Pupils at the Patrician Academy in Mallow have been housed in prefabs for the past year after previously spending two years moving between different locations in the town including a local GAA club, a hall belonging to a local charity and a nearby primary school.
Sixth-year student Eoghan Kenny has written on behalf of the Student Council at the 550-pupil school to Minister for Education Joe McHugh seeking a firm commitment from him when work is going to commence on a building to replace the block of 11 classrooms which was gutted in the fire.
“For four months of my transition year, a number of year groups were being taught in the local GAA complex and for the remaining months of fourth year, we were situated in the nearby primary school and for all of fifth year, we were situated in the local centre for the Irish Wheelchair Association, ” he wrote.

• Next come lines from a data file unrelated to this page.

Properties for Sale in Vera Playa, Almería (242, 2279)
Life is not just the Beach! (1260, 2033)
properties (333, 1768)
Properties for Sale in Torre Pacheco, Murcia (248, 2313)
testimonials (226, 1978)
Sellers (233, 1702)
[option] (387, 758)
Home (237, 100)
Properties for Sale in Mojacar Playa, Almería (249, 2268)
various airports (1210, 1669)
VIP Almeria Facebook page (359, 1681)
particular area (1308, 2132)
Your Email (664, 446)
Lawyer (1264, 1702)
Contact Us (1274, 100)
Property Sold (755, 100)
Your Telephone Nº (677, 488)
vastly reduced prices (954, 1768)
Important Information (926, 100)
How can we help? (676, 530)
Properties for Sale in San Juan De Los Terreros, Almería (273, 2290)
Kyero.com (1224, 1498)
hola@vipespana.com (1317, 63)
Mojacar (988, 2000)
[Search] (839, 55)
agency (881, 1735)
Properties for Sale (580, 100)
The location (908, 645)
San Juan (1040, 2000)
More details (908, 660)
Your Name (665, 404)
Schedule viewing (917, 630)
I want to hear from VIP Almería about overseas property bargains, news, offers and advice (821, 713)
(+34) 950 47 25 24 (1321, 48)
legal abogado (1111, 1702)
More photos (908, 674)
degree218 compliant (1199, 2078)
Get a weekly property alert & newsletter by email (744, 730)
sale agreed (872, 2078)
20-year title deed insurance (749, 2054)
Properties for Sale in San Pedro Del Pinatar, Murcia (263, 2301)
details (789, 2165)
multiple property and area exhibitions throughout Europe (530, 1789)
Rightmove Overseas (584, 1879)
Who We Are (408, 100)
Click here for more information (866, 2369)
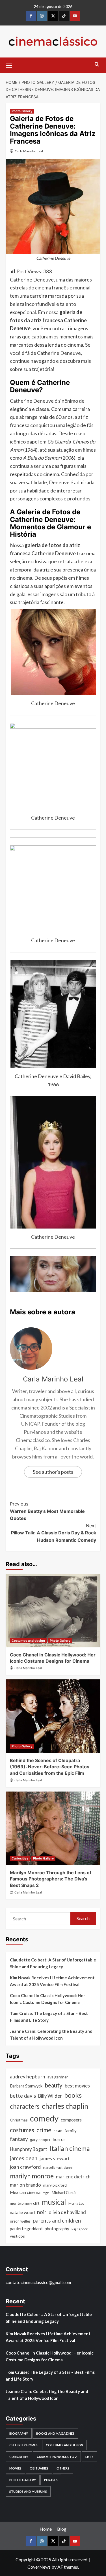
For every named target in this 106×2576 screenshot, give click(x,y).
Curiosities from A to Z (57, 2456)
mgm (46, 2193)
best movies (77, 2086)
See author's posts (53, 1472)
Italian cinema (69, 2148)
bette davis (23, 2096)
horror (59, 2139)
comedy (44, 2118)
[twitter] (53, 16)
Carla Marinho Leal (29, 151)
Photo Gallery (22, 111)
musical (54, 2201)
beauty (53, 2085)
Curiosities (20, 1858)
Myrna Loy (76, 2203)
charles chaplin (65, 2106)
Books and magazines (55, 2433)
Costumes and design (28, 1641)
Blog (61, 2529)
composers (71, 2119)
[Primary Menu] (11, 64)
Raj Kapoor (80, 2229)
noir (41, 2212)
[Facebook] (31, 16)
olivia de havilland (67, 2212)
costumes (22, 2130)
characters (25, 2106)
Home (46, 2529)
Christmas (19, 2119)
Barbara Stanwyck (26, 2086)
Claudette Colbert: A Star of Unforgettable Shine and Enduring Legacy (53, 1963)
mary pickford (55, 2185)
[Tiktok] (64, 16)
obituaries (39, 2468)
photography (57, 2228)
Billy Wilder (50, 2096)
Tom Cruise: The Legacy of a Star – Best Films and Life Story (49, 2017)
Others (63, 2468)
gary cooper (40, 2139)
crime (43, 2130)
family (70, 2130)
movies (15, 2468)
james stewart (55, 2158)
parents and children (57, 2220)
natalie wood (22, 2212)
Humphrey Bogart (28, 2149)
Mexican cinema (25, 2192)
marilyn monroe (32, 2176)
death (58, 2131)
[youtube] (75, 16)
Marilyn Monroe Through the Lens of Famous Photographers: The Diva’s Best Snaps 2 (50, 1879)
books (73, 2095)
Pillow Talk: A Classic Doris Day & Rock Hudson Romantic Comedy (53, 1533)
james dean (23, 2158)
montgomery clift (25, 2203)
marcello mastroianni (58, 2167)
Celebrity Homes (23, 2445)
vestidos (17, 2236)
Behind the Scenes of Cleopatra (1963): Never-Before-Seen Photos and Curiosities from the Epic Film (49, 1767)
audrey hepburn (27, 2077)
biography (18, 2433)
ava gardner (57, 2076)
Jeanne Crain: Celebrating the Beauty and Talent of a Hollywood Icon (51, 2034)
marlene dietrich (73, 2177)
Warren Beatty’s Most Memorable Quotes (47, 1511)
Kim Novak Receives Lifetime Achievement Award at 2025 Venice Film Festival (52, 1981)
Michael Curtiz (64, 2192)
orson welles (20, 2221)
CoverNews (39, 2566)
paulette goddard (26, 2228)
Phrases (51, 2480)
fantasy (19, 2139)
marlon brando (25, 2185)
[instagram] (42, 16)
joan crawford (25, 2167)
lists (89, 2456)
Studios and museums (28, 2491)
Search (83, 1918)
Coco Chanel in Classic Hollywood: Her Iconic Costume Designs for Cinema (47, 1999)
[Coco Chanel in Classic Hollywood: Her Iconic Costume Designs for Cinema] (53, 1610)
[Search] (96, 64)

He said pupils were driven by bus from the school campus to the GAA complex in the morning and were dropped back there in the evening, while teachers were forced to drive around Mallow town to teach classes at the various locations .

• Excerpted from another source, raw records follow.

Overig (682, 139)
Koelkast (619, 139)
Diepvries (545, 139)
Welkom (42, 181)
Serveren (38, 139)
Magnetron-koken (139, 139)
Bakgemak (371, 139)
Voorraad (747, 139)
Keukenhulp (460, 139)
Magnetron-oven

“Thankfully, this year, we have returned to the school campus. However we are working out of prefabricated rooms that are too cold in the winter and are beginning to become too hot to even sit in, as we enter summer,” said Eoghan.
He said a recent report by Department of Education inspectors had noted the lack of facilities, including the fact there is only one construction room and only one science lab with access to gas to cater for 550 pupils.
And he pointed out that students have had to live with rotting toilets in the prefabs.
The school has had to put a cap on the number of pupils it can cater for in the absence of any firm commitment as to when work on the new school block is to commence.
“For nearly three years, not one single block has been laid on the school site, illustrating the lacklustre response from your department. Do you think this is good enough?” he wrote. “If your son was a student in our school, would you think these sub-standard conditions were an acceptable environment to learn in?
“Why are we waiting so long, can your department not prioritise our school, and when will we have a new school building? Although I will not avail of any new school building, I feel it is important to highlight the situation fellow younger students find themselves in,” he said in his letter.
Patrician Academy principal Elaine O’Regan said no cost has been given yet for the new building. She praised Eoghan for writing to Mr McHugh, saying that the staff was proud of his efforts.
A Department of Education spokesman said “the project for Patrician Academy is currently in architectural planning with a design being progressed in advance of the planning application”, which it hopes to submit in the coming weeks.
He said the school’s Board of Management would be invited to view the plans before they are submitted for planning. He said the project, which will include two classrooms for children with special needs, will be delivered under the department’s Design and Build programme.